Giderek yozlaşan ya da yozlaştırılan milli ve manevi değerlerimize sonraki bayramlarda umarız çok daha yoğun bir şekilde sahip çıkarız...
Yok olan değerlerimiz
Atatürk’ü hâlâ içine sindiremeyenlere önerimiz, bir de Mustafa Kemal’siz bir senaryoyu göz önüne getirmeleri.
Eğer böylesi bir senaryo içlerine siniyorsa, yollarına aynen devam etsinler. Yok eğer zerre kadar değer veriyorlarsa, o zaman hak ettiği önemi göstermek zorundalar...
Bugün ona değer vermeyenler, yarın kendileri de değer göremez. Çok daha önemlisi, ulusumuz için önemli olan değerler, bir sorgulanmaya başlarsa, ardı arkası kesilmez ki bunun da kimseye bir yararı olmaz...
Gençler de unutuldu
Gençlere yönelik dün çok sayıda mesaj yayımlandı.

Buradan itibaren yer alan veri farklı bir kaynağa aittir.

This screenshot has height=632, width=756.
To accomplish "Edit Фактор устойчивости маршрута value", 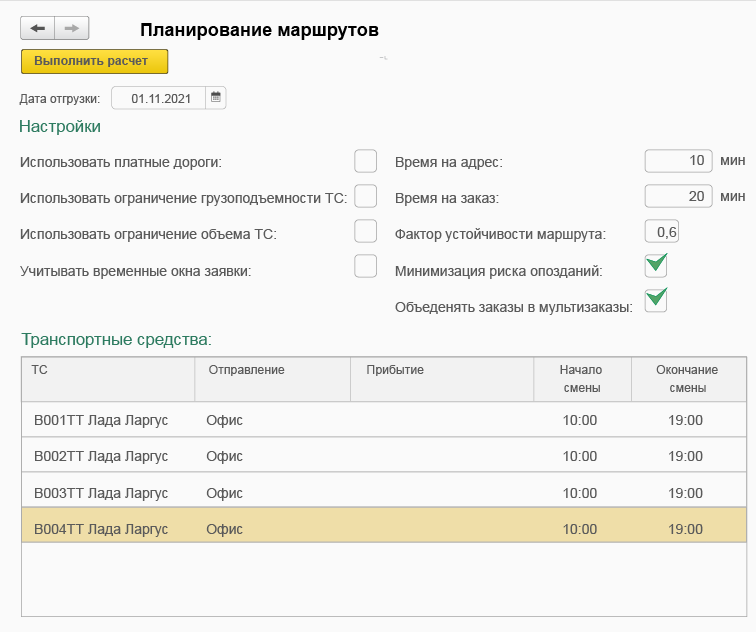I will tap(662, 232).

İçlerinde neler yoktu ki... İşleri, güçleri ve ceplerinde para var mı yok mu demeden indirilmiş uçak biletiyle dünya turu yapın diyenler de vardı, olur olmaz demeden herkese iş vaat eden de.
En çarpıcısı ise onları hiç hatırlamayanlardı...

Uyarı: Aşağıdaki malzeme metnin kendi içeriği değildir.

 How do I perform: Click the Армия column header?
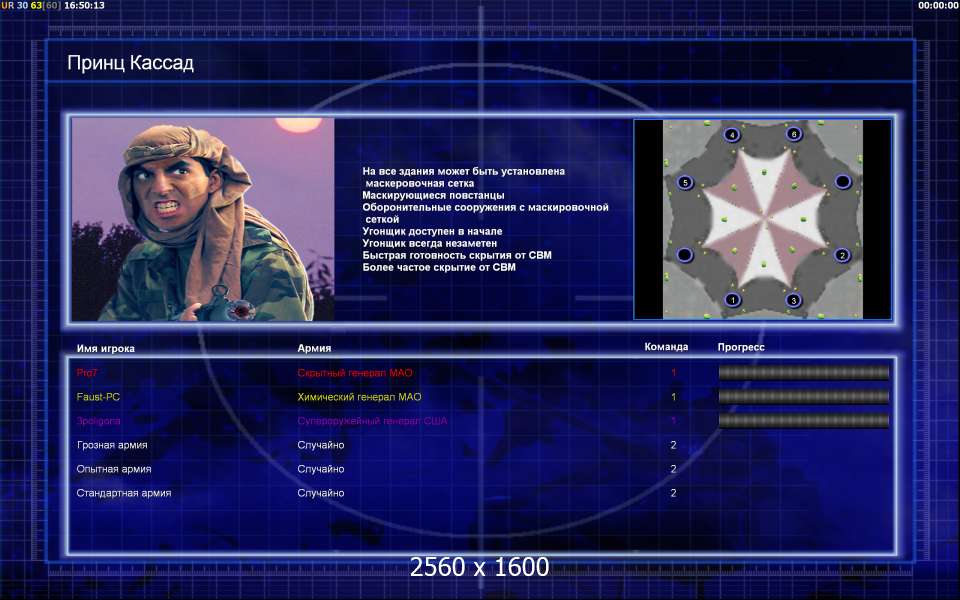coord(314,348)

Gençler için ne vaat edilse az. Çünkü onlar için vaat edilen en ufak bir ayrıntı bile, ülkenin geleceği için atılmış bir adımdır. Ama bunu bile göremiyoruz.
Onlar mutsuzsa, bizim mutlu olmamız mümkün değil, bunu bile kavrayamıyoruz...
Onları görmezden gelmek, aslında kendimizi yok saymak ama bunun dahi farkında değiliz.
Peki, bu nereye kadar böyle gidecek?..
Niye mutsuzlar?
Gençlere yönelik olarak yapılan tüm anketlerde en önemli sorun, gelecek kaygısı ve işsizlik çıkıyor.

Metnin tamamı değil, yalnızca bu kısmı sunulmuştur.